GIVEN INSTRUCTION :: Copy the entries that follow word for word, starting with the line containing "Given: Click chevron" and continuing through the line containing "This screenshot has", with both of those lines included. Leave the pictures out of your copy.

ITEMS ::
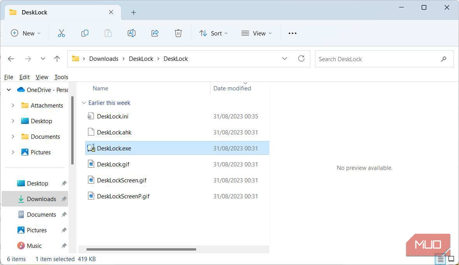Click the Copy icon
Viewport: 459px width, 265px height.
point(84,33)
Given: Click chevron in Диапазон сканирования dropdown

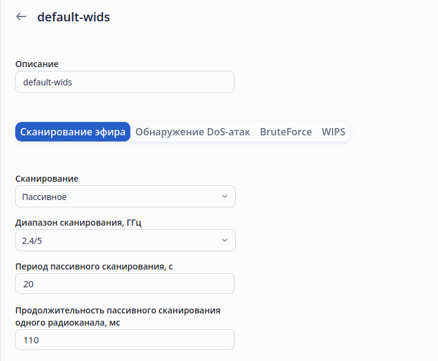Looking at the screenshot, I should click(225, 240).
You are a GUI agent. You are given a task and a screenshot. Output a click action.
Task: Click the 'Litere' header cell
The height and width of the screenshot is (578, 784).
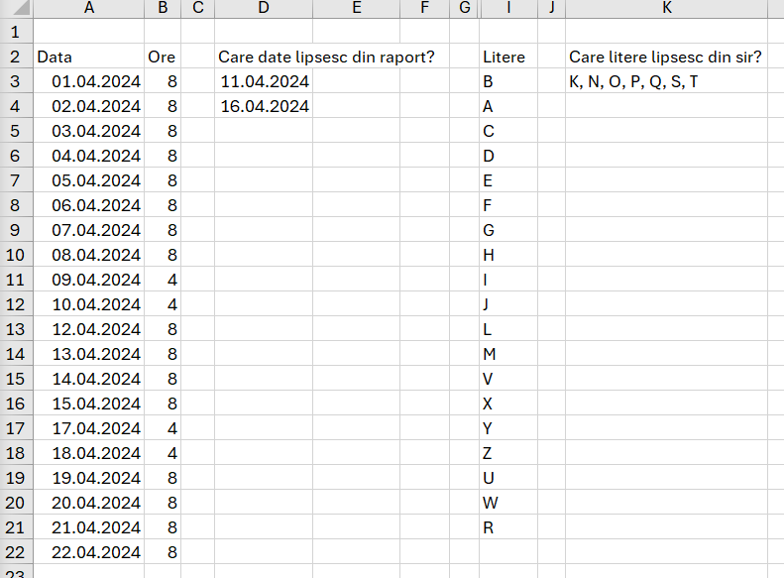[x=508, y=57]
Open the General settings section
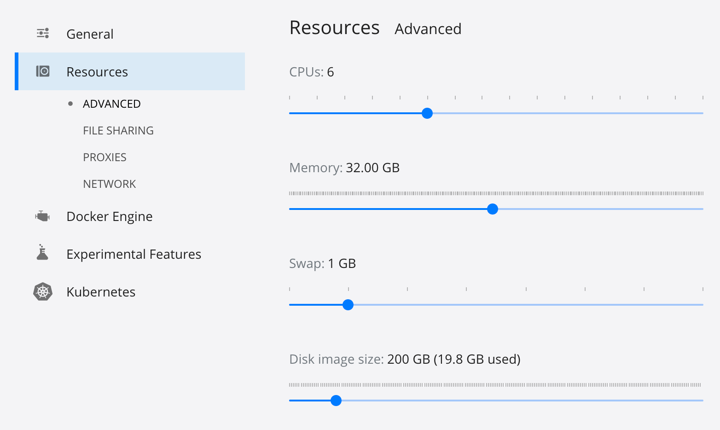This screenshot has height=430, width=720. click(x=90, y=34)
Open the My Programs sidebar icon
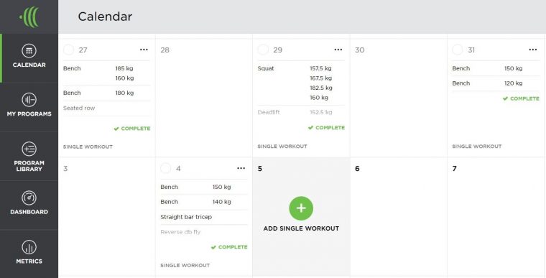The image size is (546, 278). click(29, 100)
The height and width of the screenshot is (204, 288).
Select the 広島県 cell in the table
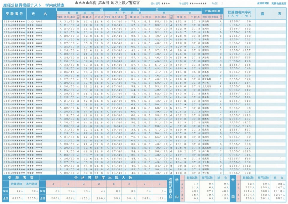206,72
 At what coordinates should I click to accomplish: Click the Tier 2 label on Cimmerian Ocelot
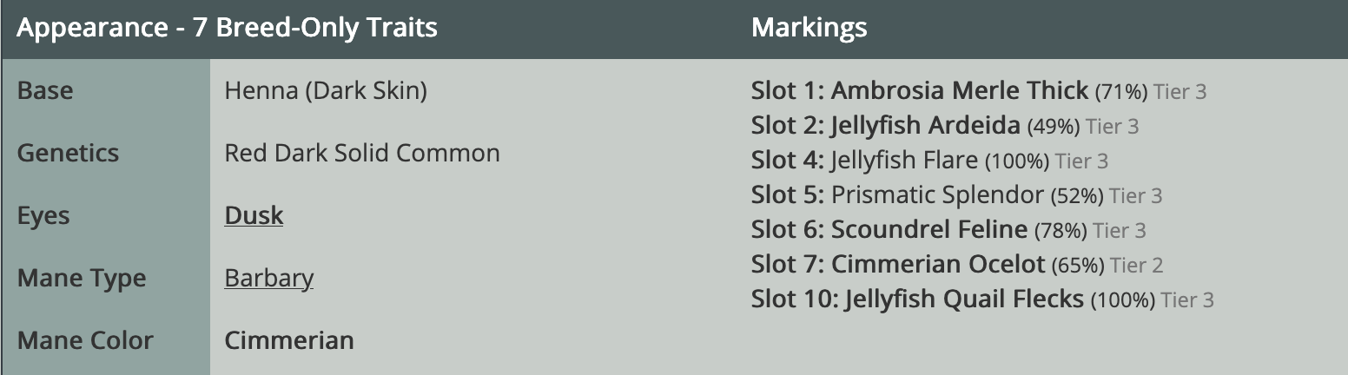click(1137, 265)
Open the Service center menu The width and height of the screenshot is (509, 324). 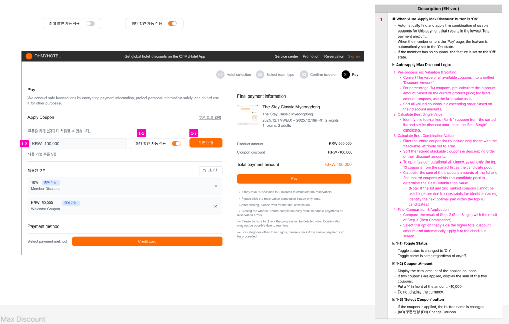(286, 56)
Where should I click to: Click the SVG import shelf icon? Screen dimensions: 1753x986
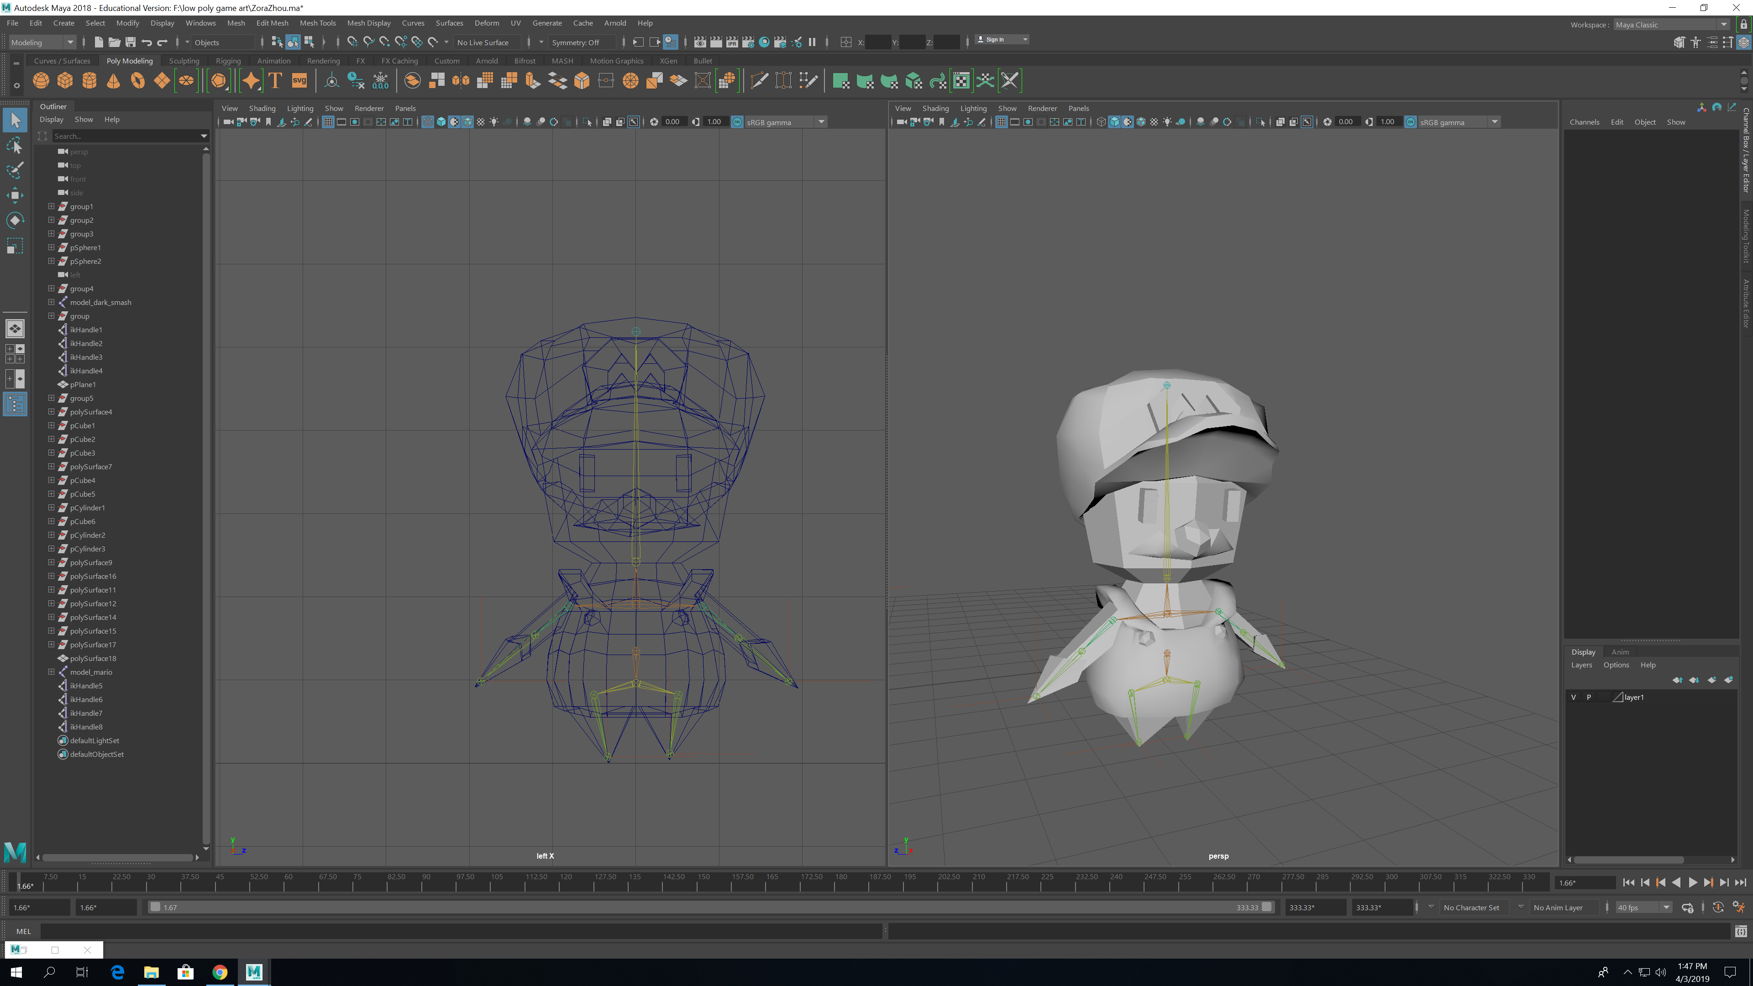(299, 81)
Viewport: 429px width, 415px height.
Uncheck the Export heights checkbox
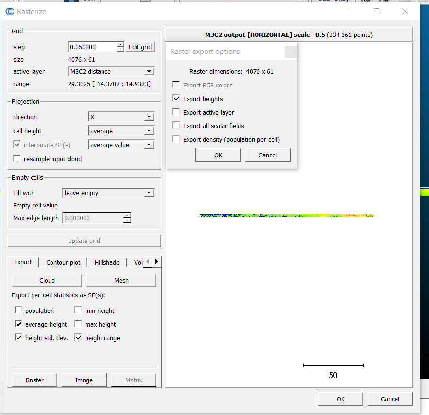[176, 99]
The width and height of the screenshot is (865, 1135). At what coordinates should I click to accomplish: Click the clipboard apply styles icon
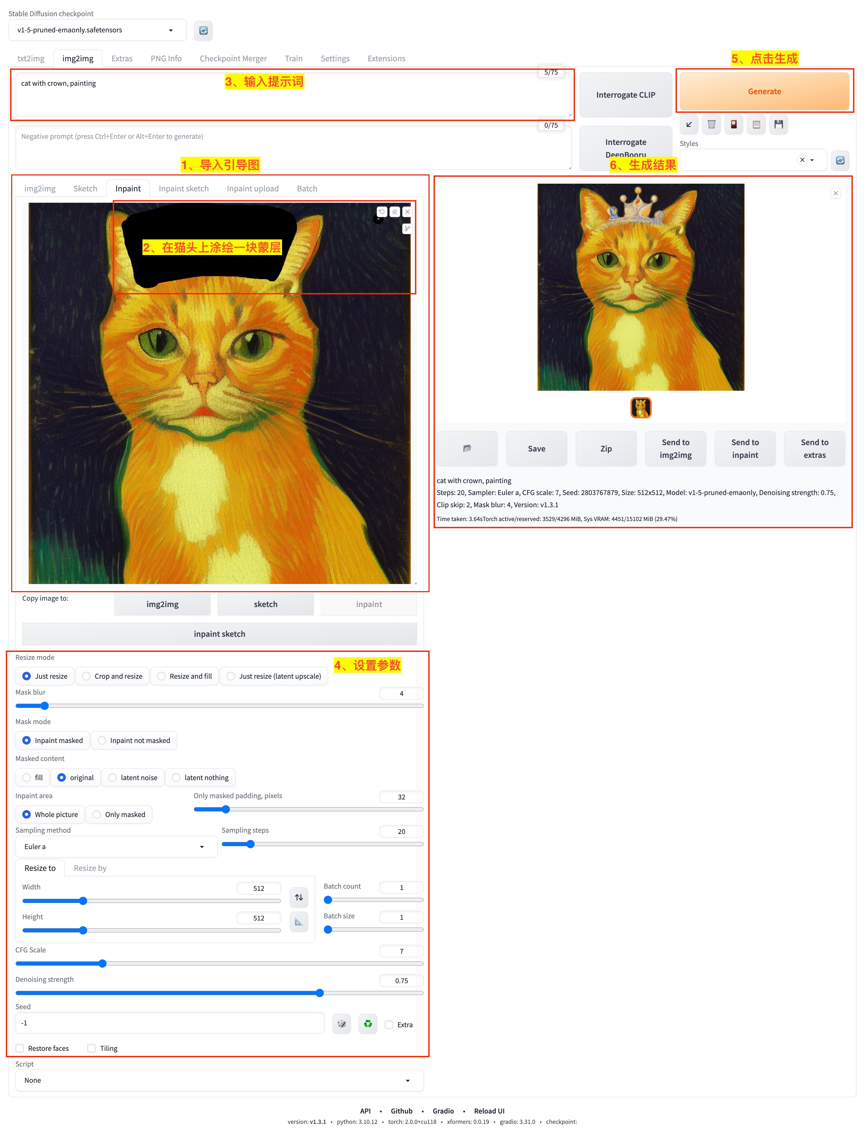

RIGHT ANSWER ::
Given: Click chevron in Диапазон сканирования dropdown

Looking at the screenshot, I should click(225, 240).
You are a GUI agent. You are given a task and a screenshot. Output a click action.
Task: Click the 'Litere' header cell
The height and width of the screenshot is (578, 784).
[x=508, y=57]
Open the General settings section
This screenshot has height=430, width=720. click(x=90, y=34)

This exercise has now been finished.